Prédire les prix de l’énergie a toujours été un jeu de dupes, car de nombreux facteurs entrent en jeu, notamment les attentes des négociants, l’instabilité politique de pays producteurs comme le Venezuela, le Nigeria et la Libye, et les décisions d’investissement des sociétés pétrolières.

Aujourd’hui, ces complexités sont particulièrement difficiles à évaluer.
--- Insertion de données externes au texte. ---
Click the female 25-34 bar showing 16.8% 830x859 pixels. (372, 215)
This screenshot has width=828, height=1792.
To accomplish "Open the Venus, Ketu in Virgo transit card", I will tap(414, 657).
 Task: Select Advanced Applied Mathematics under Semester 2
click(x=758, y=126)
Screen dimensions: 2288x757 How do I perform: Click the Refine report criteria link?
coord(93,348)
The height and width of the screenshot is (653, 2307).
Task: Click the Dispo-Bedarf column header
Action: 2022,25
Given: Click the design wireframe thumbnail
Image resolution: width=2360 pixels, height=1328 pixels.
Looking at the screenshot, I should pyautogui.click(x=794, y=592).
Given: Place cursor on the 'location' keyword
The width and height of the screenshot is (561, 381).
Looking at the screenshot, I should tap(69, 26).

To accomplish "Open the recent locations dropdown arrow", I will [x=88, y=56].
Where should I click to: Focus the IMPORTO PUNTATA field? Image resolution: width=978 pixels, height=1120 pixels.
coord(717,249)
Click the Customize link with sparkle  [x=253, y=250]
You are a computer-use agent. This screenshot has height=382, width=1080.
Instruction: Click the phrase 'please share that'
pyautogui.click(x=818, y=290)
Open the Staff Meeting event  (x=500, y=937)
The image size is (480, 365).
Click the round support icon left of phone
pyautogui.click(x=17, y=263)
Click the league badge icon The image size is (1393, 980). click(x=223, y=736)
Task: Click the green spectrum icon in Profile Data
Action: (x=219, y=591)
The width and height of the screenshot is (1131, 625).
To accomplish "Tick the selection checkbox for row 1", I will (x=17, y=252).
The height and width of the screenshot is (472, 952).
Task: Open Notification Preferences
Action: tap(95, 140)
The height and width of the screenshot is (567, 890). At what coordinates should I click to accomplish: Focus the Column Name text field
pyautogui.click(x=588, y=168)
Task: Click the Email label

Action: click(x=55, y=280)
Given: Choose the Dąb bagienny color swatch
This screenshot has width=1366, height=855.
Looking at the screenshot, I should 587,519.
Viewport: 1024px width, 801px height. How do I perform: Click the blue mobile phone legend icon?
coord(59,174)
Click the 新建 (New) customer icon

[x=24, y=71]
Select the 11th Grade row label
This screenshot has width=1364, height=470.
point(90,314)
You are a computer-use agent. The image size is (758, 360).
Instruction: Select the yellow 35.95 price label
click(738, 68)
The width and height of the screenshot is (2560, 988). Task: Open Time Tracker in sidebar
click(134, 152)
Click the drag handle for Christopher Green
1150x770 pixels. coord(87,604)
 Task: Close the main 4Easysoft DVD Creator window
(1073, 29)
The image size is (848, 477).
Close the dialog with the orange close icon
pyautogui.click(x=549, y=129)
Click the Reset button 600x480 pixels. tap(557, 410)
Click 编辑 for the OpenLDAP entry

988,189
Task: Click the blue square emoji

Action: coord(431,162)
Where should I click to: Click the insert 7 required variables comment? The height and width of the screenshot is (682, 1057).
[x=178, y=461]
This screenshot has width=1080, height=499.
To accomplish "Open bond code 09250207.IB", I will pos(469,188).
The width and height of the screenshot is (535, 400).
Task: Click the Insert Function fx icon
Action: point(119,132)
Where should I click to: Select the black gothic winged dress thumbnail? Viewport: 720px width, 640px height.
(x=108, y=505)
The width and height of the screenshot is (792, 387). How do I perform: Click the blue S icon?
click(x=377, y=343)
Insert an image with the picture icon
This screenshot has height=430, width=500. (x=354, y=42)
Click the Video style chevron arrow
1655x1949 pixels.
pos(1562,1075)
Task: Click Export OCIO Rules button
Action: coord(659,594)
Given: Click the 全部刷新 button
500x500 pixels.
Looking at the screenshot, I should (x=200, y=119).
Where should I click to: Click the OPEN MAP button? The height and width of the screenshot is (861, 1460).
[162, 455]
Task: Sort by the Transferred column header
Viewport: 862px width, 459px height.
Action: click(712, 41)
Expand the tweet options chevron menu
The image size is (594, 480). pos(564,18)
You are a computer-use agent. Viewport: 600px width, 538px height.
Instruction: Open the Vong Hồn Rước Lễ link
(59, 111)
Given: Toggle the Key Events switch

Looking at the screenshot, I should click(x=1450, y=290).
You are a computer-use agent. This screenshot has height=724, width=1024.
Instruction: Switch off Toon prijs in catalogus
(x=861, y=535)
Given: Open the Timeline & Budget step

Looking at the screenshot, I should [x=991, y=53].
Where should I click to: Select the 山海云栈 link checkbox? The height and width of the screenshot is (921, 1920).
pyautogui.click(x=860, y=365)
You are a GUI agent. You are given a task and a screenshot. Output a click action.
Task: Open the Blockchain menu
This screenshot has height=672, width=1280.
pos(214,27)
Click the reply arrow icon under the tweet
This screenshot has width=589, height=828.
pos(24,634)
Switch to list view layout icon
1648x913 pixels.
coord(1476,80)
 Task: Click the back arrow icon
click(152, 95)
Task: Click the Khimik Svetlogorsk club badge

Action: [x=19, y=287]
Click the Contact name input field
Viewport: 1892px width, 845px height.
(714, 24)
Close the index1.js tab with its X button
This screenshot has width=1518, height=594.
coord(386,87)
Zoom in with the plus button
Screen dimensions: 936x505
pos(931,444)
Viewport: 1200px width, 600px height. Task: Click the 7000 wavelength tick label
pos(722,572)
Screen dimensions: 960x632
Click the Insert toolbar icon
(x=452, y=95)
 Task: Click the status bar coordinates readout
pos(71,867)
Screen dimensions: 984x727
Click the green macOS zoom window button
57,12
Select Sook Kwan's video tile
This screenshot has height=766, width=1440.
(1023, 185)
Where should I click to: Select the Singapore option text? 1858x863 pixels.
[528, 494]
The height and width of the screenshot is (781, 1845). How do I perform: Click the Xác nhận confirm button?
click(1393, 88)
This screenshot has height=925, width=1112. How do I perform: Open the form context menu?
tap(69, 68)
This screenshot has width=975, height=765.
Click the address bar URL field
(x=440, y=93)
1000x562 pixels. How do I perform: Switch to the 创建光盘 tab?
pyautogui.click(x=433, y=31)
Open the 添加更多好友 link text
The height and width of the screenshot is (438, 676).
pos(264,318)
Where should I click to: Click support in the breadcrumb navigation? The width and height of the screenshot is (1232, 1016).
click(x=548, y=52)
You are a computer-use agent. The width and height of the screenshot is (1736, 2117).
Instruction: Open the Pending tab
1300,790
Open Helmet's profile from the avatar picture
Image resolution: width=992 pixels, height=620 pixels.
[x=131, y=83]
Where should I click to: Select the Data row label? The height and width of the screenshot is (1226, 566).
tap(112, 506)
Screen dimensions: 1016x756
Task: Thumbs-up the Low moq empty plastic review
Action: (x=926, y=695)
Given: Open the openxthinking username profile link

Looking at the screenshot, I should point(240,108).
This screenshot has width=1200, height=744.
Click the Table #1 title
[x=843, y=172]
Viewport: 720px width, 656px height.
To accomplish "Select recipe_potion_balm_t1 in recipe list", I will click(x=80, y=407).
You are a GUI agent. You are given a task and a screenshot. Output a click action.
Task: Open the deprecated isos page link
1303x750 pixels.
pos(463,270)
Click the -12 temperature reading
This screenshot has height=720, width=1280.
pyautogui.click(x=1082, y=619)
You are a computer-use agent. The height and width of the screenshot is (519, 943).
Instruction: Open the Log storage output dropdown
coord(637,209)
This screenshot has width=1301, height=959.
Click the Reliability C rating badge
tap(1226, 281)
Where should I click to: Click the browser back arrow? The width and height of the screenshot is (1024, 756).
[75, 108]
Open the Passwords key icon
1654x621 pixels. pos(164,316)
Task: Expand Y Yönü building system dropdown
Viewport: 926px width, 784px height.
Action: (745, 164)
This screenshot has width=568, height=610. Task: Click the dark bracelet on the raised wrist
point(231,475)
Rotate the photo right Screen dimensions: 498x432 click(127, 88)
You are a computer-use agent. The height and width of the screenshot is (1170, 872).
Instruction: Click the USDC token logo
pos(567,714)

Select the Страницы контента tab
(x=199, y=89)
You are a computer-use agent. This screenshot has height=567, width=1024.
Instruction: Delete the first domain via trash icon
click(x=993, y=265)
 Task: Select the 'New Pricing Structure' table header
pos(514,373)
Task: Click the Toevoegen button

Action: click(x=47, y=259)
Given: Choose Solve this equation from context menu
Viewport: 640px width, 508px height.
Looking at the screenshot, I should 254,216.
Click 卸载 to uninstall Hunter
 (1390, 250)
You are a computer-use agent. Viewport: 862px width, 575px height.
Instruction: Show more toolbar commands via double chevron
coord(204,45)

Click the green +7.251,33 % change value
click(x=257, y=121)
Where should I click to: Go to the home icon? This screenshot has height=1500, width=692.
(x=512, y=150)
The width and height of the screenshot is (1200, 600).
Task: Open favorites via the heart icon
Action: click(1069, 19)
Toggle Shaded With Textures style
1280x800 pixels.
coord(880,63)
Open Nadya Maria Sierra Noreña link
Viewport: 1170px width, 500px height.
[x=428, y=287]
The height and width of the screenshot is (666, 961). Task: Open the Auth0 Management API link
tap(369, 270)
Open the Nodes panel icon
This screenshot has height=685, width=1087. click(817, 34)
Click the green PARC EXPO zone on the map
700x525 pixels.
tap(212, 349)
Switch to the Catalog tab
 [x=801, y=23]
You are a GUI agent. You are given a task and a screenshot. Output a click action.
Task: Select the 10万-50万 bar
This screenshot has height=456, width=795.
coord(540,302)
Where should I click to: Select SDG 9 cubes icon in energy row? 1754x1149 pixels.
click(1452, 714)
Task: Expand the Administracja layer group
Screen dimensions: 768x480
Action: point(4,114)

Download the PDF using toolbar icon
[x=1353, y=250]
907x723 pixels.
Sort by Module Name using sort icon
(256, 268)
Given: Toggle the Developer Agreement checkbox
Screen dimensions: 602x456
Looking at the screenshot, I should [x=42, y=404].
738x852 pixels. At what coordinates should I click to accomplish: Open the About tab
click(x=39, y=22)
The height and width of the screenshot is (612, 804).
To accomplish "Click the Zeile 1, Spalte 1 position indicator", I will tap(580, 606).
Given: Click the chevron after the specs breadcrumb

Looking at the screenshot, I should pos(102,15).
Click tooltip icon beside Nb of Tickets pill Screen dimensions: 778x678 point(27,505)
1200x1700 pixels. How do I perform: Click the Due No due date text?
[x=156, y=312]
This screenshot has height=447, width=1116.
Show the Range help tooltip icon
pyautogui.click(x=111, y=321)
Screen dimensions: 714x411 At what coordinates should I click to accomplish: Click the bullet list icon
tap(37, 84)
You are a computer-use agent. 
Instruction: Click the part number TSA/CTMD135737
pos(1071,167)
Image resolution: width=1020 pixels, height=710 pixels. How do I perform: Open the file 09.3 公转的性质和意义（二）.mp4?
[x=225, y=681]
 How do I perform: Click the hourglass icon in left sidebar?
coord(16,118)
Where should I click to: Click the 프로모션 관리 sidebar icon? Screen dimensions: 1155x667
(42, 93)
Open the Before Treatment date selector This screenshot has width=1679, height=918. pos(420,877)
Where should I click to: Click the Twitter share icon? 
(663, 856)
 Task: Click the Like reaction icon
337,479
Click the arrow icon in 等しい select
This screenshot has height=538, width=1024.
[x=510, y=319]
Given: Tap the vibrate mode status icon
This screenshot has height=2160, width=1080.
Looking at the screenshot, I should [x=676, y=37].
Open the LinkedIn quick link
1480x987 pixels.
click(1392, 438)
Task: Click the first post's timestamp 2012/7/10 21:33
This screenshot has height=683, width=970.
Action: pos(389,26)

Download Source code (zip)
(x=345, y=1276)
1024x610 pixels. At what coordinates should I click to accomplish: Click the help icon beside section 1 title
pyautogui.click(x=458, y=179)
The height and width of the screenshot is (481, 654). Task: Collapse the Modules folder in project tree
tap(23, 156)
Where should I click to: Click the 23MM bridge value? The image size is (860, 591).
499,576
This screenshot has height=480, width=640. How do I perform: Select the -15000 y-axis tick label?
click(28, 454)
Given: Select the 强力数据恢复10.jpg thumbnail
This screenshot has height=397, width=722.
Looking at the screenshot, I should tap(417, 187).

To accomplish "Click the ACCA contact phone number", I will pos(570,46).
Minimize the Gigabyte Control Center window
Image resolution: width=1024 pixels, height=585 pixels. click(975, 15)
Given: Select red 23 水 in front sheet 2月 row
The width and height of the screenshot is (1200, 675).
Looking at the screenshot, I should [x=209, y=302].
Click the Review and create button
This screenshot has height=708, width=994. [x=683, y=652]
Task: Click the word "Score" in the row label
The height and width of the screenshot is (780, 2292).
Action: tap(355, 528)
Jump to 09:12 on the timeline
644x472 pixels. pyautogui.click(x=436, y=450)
Un récent rapport de Citigroup intitulé (When) Will Oil Bulls Start Revising Forecasts Down ? soulevait plusieurs questions. Avec une récession mondiale « à l’horizon », peut-on lire, « qu’est-ce qui est le plus probable, une saison robuste d’ouragans, voyant les prix s’envoler ? Un retour des barils iraniens ? Ou une récession, avec un pétrole à 60 $ US d’ici la fin de l’année ou le début de 2023 ? » Si le baril de pétrole devait tomber à 60 $ US, le prix moyen de l’essence aux États-Unis baisserait probablement d’au moins 1 $ US supplémentaire par gallon.

Mais quelques jours après les projections de Citi, Goldman Sachs Commodities Research a prédit un rebond des prix avec la reprise de la demande de carburant. « Nous voyons des risques de queue croissants pour les prix des produits de base inhérents au scénario de croissance soutenue, de faible chômage et de stabilisation du pouvoir d’achat des ménages », conclut le rapport.

La guerre en Ukraine reste une variable majeure dans les perspectives d’approvisionnement mondial, car la Russie fournit normalement 10 des 100 millions de barils quotidiens du marché mondial.

Depuis l’invasion de l’Ukraine, les exportations russes quotidiennes ont diminué d’environ 580 000 barils. Les sanctions européennes sur le pétrole russe devraient se durcir un peu plus d’ici février.

Un autre facteur a été la demande relativement tiède aux États-Unis, qui représentent plus d’un tiers de la demande mondiale d’essence. La demande d’essence est restée stable par rapport aux moyennes d’avril, selon J.P. Morgan Commodities.

Cette tendance pourrait changer avec la baisse des prix. La semaine dernière, les Américains ont augmenté leur consommation d’essence de 508 000 barils par jour par rapport à la semaine précédente, selon le département de l’Énergie. Cependant, la consommation est restée inférieure de plus de 300 000 barils par jour à celle d’il y a un an.

Et puis, il y a l’abandon des combustibles fossiles. Un nombre croissant d’investisseurs dans le secteur de l’énergie est sceptique quant à l’avenir des transports à base de pétrole et affirme que les prix vont baisser sur le long terme.

« La demande de véhicules électriques augmente, a déclaré Daniel Sperling, expert en transport à l’Université de Californie à Davis. Cela envoie beaucoup de signaux. »

Cet article a été initialement publié dans le New York Times.